Melica rigida

Scientific classification
- Kingdom: Plantae
- Clade: Tracheophytes
- Clade: Angiosperms
- Clade: Monocots
- Clade: Commelinids
- Order: Poales
- Family: Poaceae
- Subfamily: Pooideae
- Genus: Melica
- Species: M. rigida
- Binomial name: Melica rigida Cav.

= Melica rigida =

- Genus: Melica
- Species: rigida
- Authority: Cav.

Species of grass

Melica rigida is a species of grass found in Argentina, Brazil (Santa Catarina, Rio Grande do Sul), and Uruguay.

==Description==
The species is perennial with short rhizomes. It culms are erected and 20–75 cm long while the plant stem is smooth. The leaf-sheaths are scabrous, tubular, closed on one end and are glabrous on surface. The leaf-blades are flat, stiff, and are 3–9 cm long by 2–2.5 mm wide. They also have scabrous margins and surface, the later one of which is rough. The eciliate membrane have a ligule which is 0.5–5 mm long and have a pubescent surface. The panicle is open, linear, and is 6–20 cm long by 1–2 cm wide. The main panicle branches are appressed with scaberulous and dominant axis.

It spikelets are elliptic, solitary and are 8–11 mm long. Fertile spikelets have pedicels which are curved filiform, and scabrous. They also have 2 fertile florets which are diminished at the apex with its rhachilla internodes being scaberulous. The floret callus is pubescent and have hairs which are 0.1–0.3 mm long. The glumes are dissimilar and are keelless and membranous, with other features being different; Lower glume is obovate, 8–11 mm long with an obtuses apex, while the upper one is lanceolate, 4–6 mm long and have an acute apex.

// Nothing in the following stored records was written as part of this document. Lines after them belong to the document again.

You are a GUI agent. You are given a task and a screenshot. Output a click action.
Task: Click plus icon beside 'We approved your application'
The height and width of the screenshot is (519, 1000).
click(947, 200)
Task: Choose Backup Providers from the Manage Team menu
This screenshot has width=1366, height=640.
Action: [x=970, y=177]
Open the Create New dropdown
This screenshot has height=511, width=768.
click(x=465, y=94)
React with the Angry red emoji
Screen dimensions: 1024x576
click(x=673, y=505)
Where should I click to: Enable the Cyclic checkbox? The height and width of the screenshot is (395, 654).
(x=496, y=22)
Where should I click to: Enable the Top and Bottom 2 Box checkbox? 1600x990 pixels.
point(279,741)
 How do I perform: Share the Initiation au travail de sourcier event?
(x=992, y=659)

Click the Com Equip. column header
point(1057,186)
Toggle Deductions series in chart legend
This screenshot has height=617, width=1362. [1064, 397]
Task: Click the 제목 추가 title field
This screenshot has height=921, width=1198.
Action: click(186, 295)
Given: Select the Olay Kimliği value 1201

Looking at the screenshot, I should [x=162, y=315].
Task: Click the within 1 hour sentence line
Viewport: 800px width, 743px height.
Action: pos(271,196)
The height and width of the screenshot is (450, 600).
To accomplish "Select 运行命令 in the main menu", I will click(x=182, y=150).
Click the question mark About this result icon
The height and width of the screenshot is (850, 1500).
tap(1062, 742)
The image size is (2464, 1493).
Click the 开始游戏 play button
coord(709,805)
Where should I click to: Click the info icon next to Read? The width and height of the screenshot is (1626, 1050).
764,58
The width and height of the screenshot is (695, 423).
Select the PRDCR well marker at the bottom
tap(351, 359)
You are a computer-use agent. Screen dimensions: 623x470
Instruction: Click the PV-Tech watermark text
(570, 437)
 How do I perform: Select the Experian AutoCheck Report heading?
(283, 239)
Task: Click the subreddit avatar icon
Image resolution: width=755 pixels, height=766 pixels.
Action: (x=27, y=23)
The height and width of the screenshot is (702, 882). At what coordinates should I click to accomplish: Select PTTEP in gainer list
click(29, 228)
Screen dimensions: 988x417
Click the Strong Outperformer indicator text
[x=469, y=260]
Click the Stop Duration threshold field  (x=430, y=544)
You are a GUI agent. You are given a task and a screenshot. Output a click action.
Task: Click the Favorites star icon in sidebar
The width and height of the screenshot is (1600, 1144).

Lemma have ciliated margins, scaberulous surface, acute apex with the hairs being 0.5 mm long. It fertile lemma is chartaceous, elliptic and is 5.5–8.5 mm long by 2–2.5 mm wide. The species' palea have ciliolated keels, smooth surface and dentated apex. Flowers are fleshy, oblong and truncate. They also grow together, 0.3–0.5 mm long, have 2 lodicules and 3 anthers, the later one of which are 1–1.5 mm long. Fruits are dark brown in colour, have caryopsis and additional pericarp. They also have linear hilum while their size is 2.5–3 mm long.

==Ecology==
In Brazil, the species is found growing in fields on the elevation of 1000–1200 m.